While the school had multiple names during its 57 years of operations, in the final year of its operation the school renamed itself Cross Lake Student Residence and that was the final name before the school closed on June 30, 1969.

== Legacy and reconciliation ==
The Cross Lake band has aimed to create a lasting monument to commemorate the students who attended Cross Lake Residential School. This attempt began to foster reconciliation as even though Pope Francis did make an apology to the Nation, in regards to the survivors of the Residential Schools, he did not shed light on the students who did not make it back to their families.

In 2021, Cross Lake Community obtained 2.1 million dollars for research that was funded by the federal government. The money was given for "archival research, statement gathering, commemoration and fieldwork investigation" in aims to help communities with their research to hopefully begin to discover and document the children who never made it home.

The issues that they are having with the search that they are trying to conduct is that new homes have been built on the land where the school once stood.

The legacy of residential schools has had lasting impacts on families across Manitoba, with the loss of children and the enduring trauma that is still present.
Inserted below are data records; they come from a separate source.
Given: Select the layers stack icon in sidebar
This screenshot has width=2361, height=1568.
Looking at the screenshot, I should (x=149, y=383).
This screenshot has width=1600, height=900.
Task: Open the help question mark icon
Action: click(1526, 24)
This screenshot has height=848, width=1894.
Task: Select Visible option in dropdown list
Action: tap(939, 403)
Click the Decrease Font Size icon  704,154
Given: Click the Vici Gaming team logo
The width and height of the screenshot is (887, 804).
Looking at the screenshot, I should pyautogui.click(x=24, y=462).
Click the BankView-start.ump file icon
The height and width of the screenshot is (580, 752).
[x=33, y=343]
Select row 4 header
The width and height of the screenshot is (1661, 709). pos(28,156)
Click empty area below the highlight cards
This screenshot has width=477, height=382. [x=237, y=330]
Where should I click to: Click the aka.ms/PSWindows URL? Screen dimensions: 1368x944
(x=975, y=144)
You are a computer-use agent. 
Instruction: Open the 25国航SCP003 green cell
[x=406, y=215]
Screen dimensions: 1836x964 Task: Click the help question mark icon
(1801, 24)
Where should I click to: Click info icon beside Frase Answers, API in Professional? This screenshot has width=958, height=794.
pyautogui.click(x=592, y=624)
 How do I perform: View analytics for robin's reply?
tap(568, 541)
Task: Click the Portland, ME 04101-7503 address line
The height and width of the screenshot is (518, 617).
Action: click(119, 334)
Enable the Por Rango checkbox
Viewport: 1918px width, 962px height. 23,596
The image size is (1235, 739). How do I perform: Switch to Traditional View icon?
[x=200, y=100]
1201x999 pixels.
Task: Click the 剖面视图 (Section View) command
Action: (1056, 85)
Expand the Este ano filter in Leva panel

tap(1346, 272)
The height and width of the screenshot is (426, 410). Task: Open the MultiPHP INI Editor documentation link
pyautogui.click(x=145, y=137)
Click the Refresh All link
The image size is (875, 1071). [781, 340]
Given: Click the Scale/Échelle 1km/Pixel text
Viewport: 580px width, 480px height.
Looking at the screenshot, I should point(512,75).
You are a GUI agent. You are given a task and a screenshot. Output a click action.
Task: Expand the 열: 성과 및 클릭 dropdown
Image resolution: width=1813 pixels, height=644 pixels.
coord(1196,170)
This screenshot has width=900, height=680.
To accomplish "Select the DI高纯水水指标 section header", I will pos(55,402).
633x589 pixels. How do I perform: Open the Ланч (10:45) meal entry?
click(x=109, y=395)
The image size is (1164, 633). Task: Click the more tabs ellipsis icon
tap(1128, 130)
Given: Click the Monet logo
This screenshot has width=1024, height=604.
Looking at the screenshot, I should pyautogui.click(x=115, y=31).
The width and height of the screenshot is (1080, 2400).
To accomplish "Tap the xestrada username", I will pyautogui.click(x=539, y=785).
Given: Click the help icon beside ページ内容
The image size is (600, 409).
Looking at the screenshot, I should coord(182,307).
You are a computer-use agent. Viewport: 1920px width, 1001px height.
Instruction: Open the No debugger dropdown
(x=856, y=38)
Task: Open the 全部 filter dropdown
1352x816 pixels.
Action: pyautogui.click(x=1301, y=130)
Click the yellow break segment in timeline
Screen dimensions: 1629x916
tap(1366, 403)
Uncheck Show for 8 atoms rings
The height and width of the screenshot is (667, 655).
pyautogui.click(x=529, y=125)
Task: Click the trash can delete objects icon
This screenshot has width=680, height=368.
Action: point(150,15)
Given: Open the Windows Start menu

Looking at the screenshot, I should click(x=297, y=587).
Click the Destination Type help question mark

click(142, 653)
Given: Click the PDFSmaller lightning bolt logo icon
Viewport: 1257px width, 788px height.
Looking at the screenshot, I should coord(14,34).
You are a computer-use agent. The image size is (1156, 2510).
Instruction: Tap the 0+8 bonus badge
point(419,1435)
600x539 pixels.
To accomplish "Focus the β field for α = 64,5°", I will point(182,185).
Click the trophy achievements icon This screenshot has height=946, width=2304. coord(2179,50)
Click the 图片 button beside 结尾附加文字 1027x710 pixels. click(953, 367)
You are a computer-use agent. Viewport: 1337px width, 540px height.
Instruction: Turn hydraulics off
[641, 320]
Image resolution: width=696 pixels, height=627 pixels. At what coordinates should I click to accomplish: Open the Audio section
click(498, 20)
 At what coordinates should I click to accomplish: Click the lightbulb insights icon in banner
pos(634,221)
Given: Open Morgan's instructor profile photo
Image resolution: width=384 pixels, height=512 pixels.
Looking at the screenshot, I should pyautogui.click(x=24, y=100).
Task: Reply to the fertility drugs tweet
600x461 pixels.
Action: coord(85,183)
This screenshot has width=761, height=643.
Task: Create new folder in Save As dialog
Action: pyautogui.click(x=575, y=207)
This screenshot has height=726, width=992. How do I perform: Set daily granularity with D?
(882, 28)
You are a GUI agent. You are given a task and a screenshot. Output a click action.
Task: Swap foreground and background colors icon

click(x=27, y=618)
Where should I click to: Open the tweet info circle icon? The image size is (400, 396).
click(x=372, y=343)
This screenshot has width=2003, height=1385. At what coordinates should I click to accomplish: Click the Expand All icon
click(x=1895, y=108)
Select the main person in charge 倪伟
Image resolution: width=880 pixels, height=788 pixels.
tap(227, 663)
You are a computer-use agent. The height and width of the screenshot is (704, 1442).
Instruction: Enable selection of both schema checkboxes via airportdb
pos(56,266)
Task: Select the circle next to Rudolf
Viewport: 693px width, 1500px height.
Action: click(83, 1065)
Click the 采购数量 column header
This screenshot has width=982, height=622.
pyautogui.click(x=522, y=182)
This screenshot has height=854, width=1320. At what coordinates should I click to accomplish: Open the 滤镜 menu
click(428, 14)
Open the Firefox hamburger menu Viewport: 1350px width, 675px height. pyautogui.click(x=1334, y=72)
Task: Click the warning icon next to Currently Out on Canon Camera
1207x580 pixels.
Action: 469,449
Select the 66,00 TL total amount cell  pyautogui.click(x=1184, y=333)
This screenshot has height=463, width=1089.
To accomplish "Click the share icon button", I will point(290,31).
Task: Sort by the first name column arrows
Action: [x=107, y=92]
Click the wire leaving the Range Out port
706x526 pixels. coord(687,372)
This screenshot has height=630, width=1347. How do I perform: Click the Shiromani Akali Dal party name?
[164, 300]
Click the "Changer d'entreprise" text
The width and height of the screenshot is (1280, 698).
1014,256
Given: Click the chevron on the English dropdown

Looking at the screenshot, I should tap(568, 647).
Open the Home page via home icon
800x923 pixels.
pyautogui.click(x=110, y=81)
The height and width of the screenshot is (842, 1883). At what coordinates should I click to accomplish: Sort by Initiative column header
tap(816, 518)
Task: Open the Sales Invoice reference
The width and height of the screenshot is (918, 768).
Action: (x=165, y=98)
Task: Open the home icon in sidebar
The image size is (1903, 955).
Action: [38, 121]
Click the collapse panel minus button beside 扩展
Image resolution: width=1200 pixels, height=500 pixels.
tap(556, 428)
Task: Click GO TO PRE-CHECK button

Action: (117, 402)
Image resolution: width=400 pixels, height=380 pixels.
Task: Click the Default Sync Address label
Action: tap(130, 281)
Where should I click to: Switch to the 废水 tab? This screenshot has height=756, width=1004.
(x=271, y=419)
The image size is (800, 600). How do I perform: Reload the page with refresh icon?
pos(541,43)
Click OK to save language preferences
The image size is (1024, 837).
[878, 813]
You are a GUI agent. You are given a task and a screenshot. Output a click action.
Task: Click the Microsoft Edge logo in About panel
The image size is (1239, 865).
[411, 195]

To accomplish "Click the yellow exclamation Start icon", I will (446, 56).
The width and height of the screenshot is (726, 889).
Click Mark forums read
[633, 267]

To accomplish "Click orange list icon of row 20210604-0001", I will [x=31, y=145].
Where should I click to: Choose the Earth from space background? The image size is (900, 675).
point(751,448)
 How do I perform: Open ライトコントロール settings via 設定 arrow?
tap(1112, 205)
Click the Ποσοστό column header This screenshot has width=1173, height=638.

=== What are Residential School Survivors doing now? ===
Residential school survivor Elder Betty Ross from the Pimicikamak Cree Nation explains how she is a survivor of two separate residential school experiences, as she attended Cross Lake along with another school. Betty Ross has shared her residential school experiences through two books. In 2008, she was working as a Cree interpreter, until she went to work as a Spiritual Cultural Care Provider for Indigenous Health Initiatives for the Winnipeg Regional Health Authority. Betty then retired in 2018. Currently, she is working with different schools focusing on Indigenous Cultural Initiatives for all elementary levels.

Elder Betty Ross believes that Truth must come before Reconciliation. It is essential for the city of Winnipeg to accept and utilize the truth that lies Indigenous history in order to overcome long standing hurtles that have been put in place as a result of colonialism.

== Discovery of unmarked graves ==
The chief of the Pimicikamak Cree Nation David Monais, insists that closure needs to be given to communities whose families lost lives. Leaders in Pimicikamak have called upon the federal government to assist them in searching for potential burial sites located at the residential school.

A community in Manitoba "found 150 anomalies at the site of a former residential school, including what are believed to be 59 unmarked graves at a nearby cemetery"

It has been said by the Chief of the Pimicikamak Cree Nation David Monais that "the community is aware of one mass grave for children who died in one of the fires in 1930"

While the community of Cross Lake is attempting to bring attention to the forgotten children, it has been difficult to identify how many students existed, as names were not accurately documented in existing records.